Qual è il futuro del Partito Popolare Europeo?

Un grande dilemma si apre per il Partito Popolare Europeo dopo la vittoria di Trump e in vista del voto per le presidenziali francesi del 2017. Il PPE deve decidere se schierarsi con la sinistra nell’unico “partito della nazione” all’europea contro tutti i cosiddetti “populismi”, oppure se cercare di andare a riprendersi il voto perso nei partiti “populisti” trovando una propria identità politica e culturale che lo differenzi innanzitutto dai socialisti europei.

Per ora ha percorso la prima, facendo l’alter ego europeo della posizione di Hillary Clinton e dell’establishment repubblicano. Una manovra destinata a perdere come è già successo per Brexit e per Trump. Se si fa il partito delle élite contro il resto del mondo, il resto del mondo – più numeroso – alla fine vincerà.
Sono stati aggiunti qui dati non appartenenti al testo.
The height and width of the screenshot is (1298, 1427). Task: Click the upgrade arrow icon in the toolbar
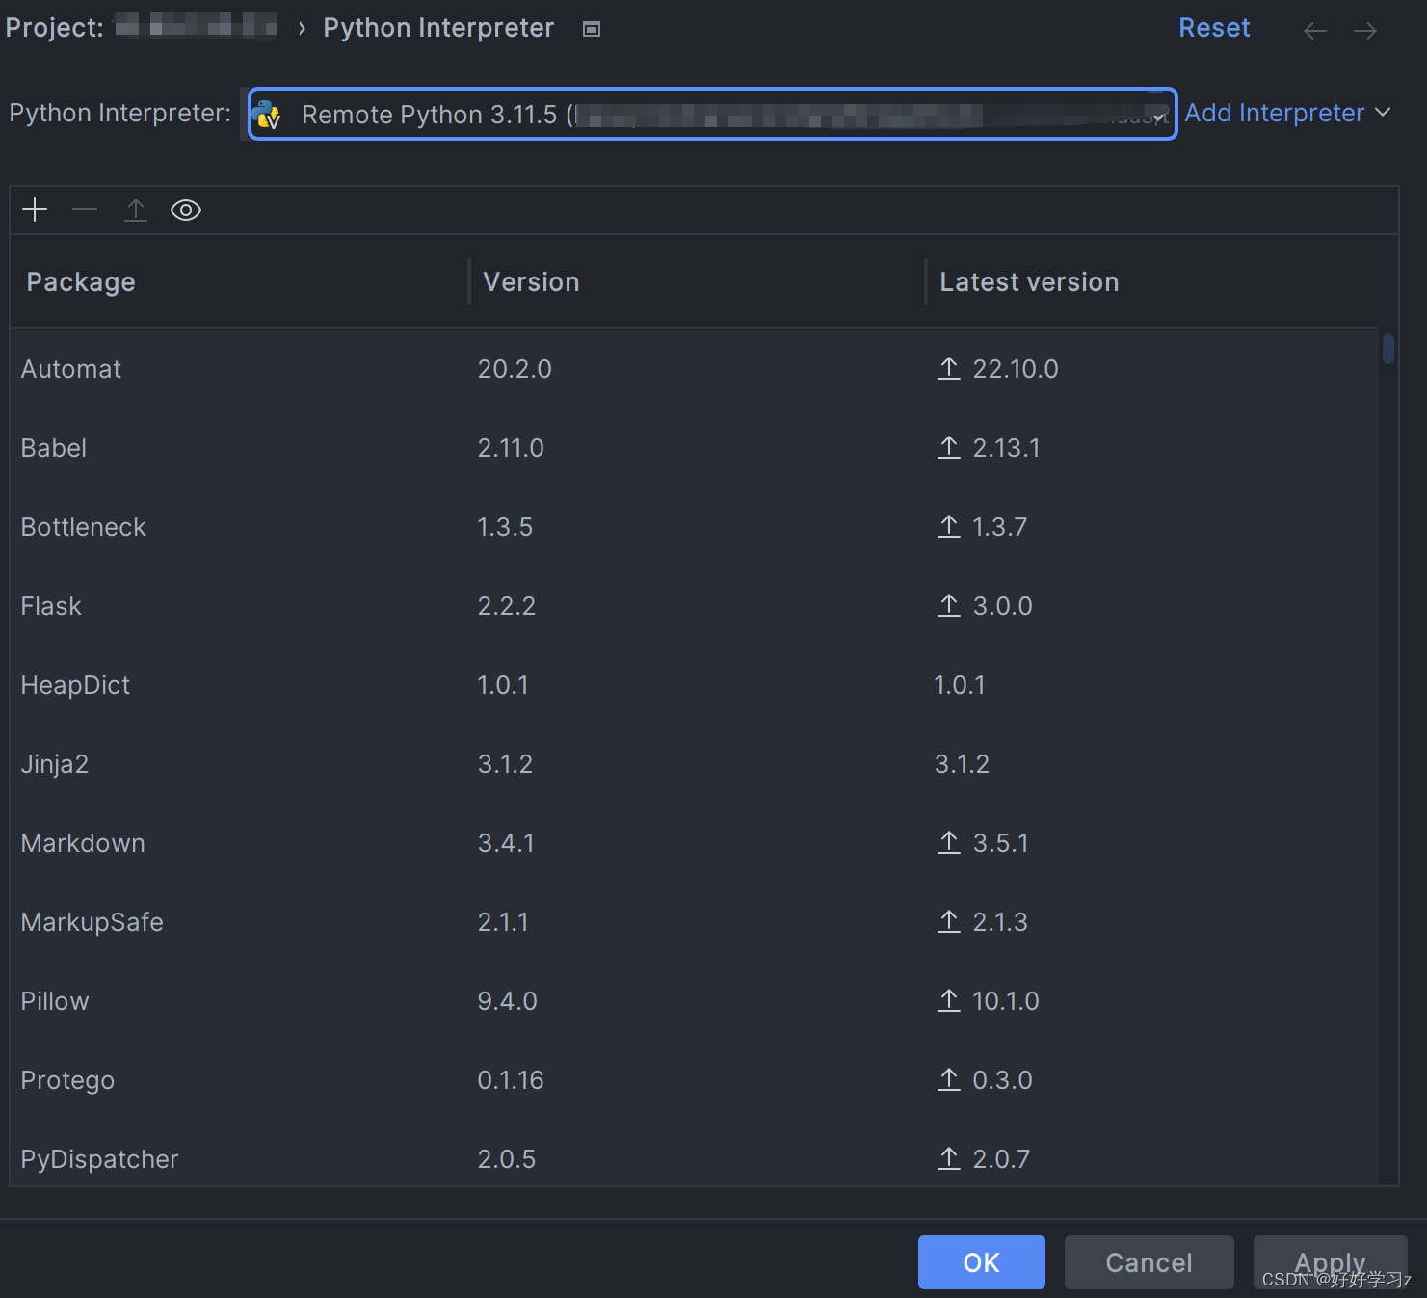click(135, 209)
L’altra alternativa è faticosa perché il PPE deve cercare di riguadagnare le proprie radici, soprattutto la cultura cristiana e il federalismo europeo debole (forte sulla sicurezza, debole sull’economia delle quote) che era nel disegno dei padri fondatori. Non solo, deve smetterla di considerare uguali tutti i “populismi” – anzi sarebbe meglio lasciar perdere proprio il nome. Trump non è Grillo né Le Pen. Sono radici molto diverse con idee specifiche. E, a proposito di Trump, un presidente regolarmente eletto dalle primarie del partito conservatore e poi dalla maggioranza del popolo americano dovrebbe essere considerato il primo alleato, e non il primo nemico, dai conservatori europei.

Solo che per questo genere di cambiamento di prospettiva e di ritorno alle origini ci vuole coraggio, il coraggio di andare contro l’opinione dominante. Senza questo coraggio però il PPE è destinato a scomparire.